In the immortal words of Joni: “You don’t know what you’ve got till it’s gone.” As much as I was a vocal critic of TechTV, I would give anything to have it back, now that Comcast has bought the network, gutted it, and reconstituted it as the MTV-ized and unwatchable: G4TV.
Luckily, we can get some of it back, thanks to the efforts of TechTV alums Leo Laporte, Patrick Norton, and Kevin Rose. Leo and company resurfaced a month or so ago in a podcast, first dubbed “Revenge of the Screensavers,” and then renamed This Week in Tech (or TWiT), after the guys got pulled over by G4’s IP police. Up to six episodes now, TWiT basically has the same vibe and content as The Screensavers. There’s a lot of banter between the hosts and guests that might be boring to those not fans of the old show and the program will likely appeal to deep geeks only, but after watching the empty-headed G4 for months, it’s great to have Leo and the crew back. And it’s also a testament to their true geekitude that they would want to devote themselves to a free podcast like this.
You may have heard through the Blogosphere that Kevin Rose, the only remotely decent meatbot remaining at G4, left the network recently. Besides being part of TWiTs, he now has his own Torrented video show called SYSTM. Just watched the premiere episode, available for Mac in h.264 QT 7 format, in PSP format, Xvid, Theora, as well as good ol’ Windows Media. Very professionally done and hacker-friendly. The first episode details (okay, breezes over is more like it, but details are promised via the show’s website) the making of a “War Spying” rig for sniffing out wireless security cameras. Can’t wait to see what they do with future programs.
Watching the E3 coverage, online and on G4TV, a relatively clear picture has emerged as to what the strategies are of the big three game console companies (Microsoft, Sony and Nintendo).
Microsoft’s Xbox 360 is not really so much a next-gen console as it is MS’s stealthy attempt at getting a home entertainment computer attached to your TV set. They have bet that what people want (even if they don’t know they want it yet) is a box that can not only do games, but can be the gateway to a whole bunch of services and a virtual marketplace that’ll suck in the whole family. J Allard got a lot of snickers over a vision he laid out in the press conference of two 360 users: Striker, a hardcore gamer, probably the purchaser of the console, and VelocityGirl, likely his kid sister, who’s not interested in games, but uses the built-in marketplace/micropayments system to create T-shirts and other products, and designs game components to sell to gamers like Striker. Then, of course, mom and pop like the photo slideshow capabilities, the digital music playback, the movie trailers, etc. It’s one big happy family warming their hands over the digital fireplace thoughtfully provided by Chairman Bill.

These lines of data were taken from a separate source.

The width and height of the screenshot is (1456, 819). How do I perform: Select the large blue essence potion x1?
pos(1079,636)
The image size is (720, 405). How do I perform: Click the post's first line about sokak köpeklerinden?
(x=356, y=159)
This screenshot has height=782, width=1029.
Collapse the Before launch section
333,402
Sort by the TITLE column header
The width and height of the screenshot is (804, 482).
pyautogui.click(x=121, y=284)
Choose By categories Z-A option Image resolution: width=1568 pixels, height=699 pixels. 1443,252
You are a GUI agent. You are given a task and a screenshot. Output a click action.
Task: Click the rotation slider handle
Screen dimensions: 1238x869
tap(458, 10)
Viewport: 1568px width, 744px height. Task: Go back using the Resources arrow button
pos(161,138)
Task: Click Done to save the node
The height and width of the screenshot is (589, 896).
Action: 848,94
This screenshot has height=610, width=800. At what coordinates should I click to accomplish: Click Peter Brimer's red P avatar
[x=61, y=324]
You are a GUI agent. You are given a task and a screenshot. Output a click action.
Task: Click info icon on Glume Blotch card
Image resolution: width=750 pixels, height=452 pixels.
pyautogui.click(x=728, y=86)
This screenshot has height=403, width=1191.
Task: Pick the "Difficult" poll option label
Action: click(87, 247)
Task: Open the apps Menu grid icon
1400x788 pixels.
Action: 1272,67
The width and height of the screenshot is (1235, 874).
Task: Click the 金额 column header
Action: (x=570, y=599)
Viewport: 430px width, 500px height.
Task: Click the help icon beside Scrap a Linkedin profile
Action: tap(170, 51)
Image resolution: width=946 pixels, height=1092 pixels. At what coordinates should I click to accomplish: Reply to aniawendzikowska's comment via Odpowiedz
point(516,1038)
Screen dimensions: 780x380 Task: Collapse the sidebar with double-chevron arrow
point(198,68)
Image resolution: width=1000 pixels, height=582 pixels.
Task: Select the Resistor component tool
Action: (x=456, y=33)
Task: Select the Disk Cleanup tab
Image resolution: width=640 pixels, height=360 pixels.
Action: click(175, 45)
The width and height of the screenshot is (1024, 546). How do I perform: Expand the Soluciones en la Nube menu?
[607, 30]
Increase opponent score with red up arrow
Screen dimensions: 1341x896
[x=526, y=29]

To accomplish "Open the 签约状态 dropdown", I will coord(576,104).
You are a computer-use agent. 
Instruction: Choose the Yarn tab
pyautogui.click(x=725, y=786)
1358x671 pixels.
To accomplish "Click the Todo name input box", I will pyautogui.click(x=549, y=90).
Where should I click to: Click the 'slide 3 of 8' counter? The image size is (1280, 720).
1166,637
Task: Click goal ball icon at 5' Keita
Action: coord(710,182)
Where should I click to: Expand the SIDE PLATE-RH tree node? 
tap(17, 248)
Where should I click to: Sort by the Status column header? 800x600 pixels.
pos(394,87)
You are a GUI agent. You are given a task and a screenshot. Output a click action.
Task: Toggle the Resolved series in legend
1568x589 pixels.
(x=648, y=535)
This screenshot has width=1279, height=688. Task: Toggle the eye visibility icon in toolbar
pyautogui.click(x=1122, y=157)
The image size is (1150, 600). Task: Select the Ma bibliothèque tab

Sony’s vision is very different. They’re all muscle and hardware, building their console around the amazing Cell processor. They really went all out to create a true next-gen platform that pushes currently available hardware to the limit. It’s all about wow factor and trying to get developers excited about creating levels of gaming experience not previously possible. The PS3 will have a removable hard drive and also have some home entertainment functionality, but that’s not really a focus. Same with online play. Sony thinks that online play isn’t nearly as important as MS thinks it is and they’ll offer more of it as the demand is there. It’s really telling that, as MS spent 20 minutes talking about Striker and VelocityGirl using all of the services on 360, Sony was showing jaw-dropping videos demonstrating the raw processing/real-time rendering power of PS3.
And then there’s Nintendo. So Japanese. Understated. Humble. Holding tight to their long-standing tradition of not overhyping what’s not ready to show (“understate and over deliver” is their motto). They showed scant little of the Revolution and premiered the weird GameBoy Micro, a cellphone-sized machine (with a teeny-tiny screen to match). But they seemed completely unphased by the bravado of the big 2. For them, it’s not about selling services or bleeding-edge hardware, it’s about creating the electronic equivalent of crack, games that are so good, so addictive, people will even buy the hardware just to play them. A lot of people bought the GameCube just to play Legend of Zelda, and Nintendogs, a pet sim, has made the Nintendo DS the biggest selling handheld in Japan by a wide margin.
So, Street Techies, time for a straw poll. In your opinion, which of these visions of the near future will win out (and yes, I understand that Nintendo is sort of in a category by itself and has no expectations of “winning” the console war)? Is the NEAR future about moving beyond the gaming experience into a wider entertainment field via the console? Or is it about creating mind-bogglingly immersive gaming worlds that are ever-closer to reality? Or does it really come down to something as “simple” as making really fun, addictive games without all of the smoke and mirrors that the other two players seem distracted by?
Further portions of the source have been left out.